### Task directions
Could you reproduce all of the entries below without a single change?

### Input
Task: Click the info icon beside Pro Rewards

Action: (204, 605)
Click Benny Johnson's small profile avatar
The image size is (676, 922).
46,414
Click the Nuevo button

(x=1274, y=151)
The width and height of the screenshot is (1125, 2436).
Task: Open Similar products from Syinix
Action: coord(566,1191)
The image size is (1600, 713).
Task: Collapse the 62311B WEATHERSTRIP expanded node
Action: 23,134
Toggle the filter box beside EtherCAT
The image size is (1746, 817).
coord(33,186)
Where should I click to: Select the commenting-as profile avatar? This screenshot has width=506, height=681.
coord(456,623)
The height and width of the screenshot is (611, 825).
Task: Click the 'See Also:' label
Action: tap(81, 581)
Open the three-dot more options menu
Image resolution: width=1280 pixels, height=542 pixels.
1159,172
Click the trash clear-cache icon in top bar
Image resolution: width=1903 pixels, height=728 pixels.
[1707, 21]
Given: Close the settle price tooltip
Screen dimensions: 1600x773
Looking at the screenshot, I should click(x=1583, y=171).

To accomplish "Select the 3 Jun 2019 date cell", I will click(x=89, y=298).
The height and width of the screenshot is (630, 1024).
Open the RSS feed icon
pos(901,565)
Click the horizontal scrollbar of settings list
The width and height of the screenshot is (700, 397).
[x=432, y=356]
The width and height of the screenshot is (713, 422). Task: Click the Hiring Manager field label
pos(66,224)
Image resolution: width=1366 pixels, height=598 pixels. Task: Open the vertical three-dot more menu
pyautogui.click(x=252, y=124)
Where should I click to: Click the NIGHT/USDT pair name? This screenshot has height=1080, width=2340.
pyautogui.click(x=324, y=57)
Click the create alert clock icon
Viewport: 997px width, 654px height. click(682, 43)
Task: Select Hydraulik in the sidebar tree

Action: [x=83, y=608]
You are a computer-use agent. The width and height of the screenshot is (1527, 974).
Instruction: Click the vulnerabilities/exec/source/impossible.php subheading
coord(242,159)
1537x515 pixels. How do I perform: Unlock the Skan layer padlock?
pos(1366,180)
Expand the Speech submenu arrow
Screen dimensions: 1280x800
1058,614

### Task output
Task: Click the info icon beside Pro Rewards

Action: (204, 605)
Click Benny Johnson's small profile avatar
The image size is (676, 922).
46,414
Click the Nuevo button

(x=1274, y=151)
The width and height of the screenshot is (1125, 2436).
Task: Open Similar products from Syinix
Action: coord(566,1191)
The image size is (1600, 713).
Task: Collapse the 62311B WEATHERSTRIP expanded node
Action: 23,134
Toggle the filter box beside EtherCAT
The image size is (1746, 817).
coord(33,186)
Where should I click to: Select the commenting-as profile avatar? This screenshot has width=506, height=681.
coord(456,623)
The height and width of the screenshot is (611, 825).
Task: Click the 'See Also:' label
Action: tap(81, 581)
Open the three-dot more options menu
Image resolution: width=1280 pixels, height=542 pixels.
1159,172
Click the trash clear-cache icon in top bar
Image resolution: width=1903 pixels, height=728 pixels.
[1707, 21]
Given: Close the settle price tooltip
Screen dimensions: 1600x773
Looking at the screenshot, I should click(x=1583, y=171).

To accomplish "Select the 3 Jun 2019 date cell", I will click(x=89, y=298).
The height and width of the screenshot is (630, 1024).
Open the RSS feed icon
pos(901,565)
Click the horizontal scrollbar of settings list
The width and height of the screenshot is (700, 397).
[x=432, y=356]
The width and height of the screenshot is (713, 422). Task: Click the Hiring Manager field label
pos(66,224)
Image resolution: width=1366 pixels, height=598 pixels. Task: Open the vertical three-dot more menu
pyautogui.click(x=252, y=124)
Where should I click to: Click the NIGHT/USDT pair name? This screenshot has height=1080, width=2340.
pyautogui.click(x=324, y=57)
Click the create alert clock icon
Viewport: 997px width, 654px height. click(682, 43)
Task: Select Hydraulik in the sidebar tree

Action: [x=83, y=608]
You are a computer-use agent. The width and height of the screenshot is (1527, 974).
Instruction: Click the vulnerabilities/exec/source/impossible.php subheading
coord(242,159)
1537x515 pixels. How do I perform: Unlock the Skan layer padlock?
pos(1366,180)
Expand the Speech submenu arrow
Screen dimensions: 1280x800
1058,614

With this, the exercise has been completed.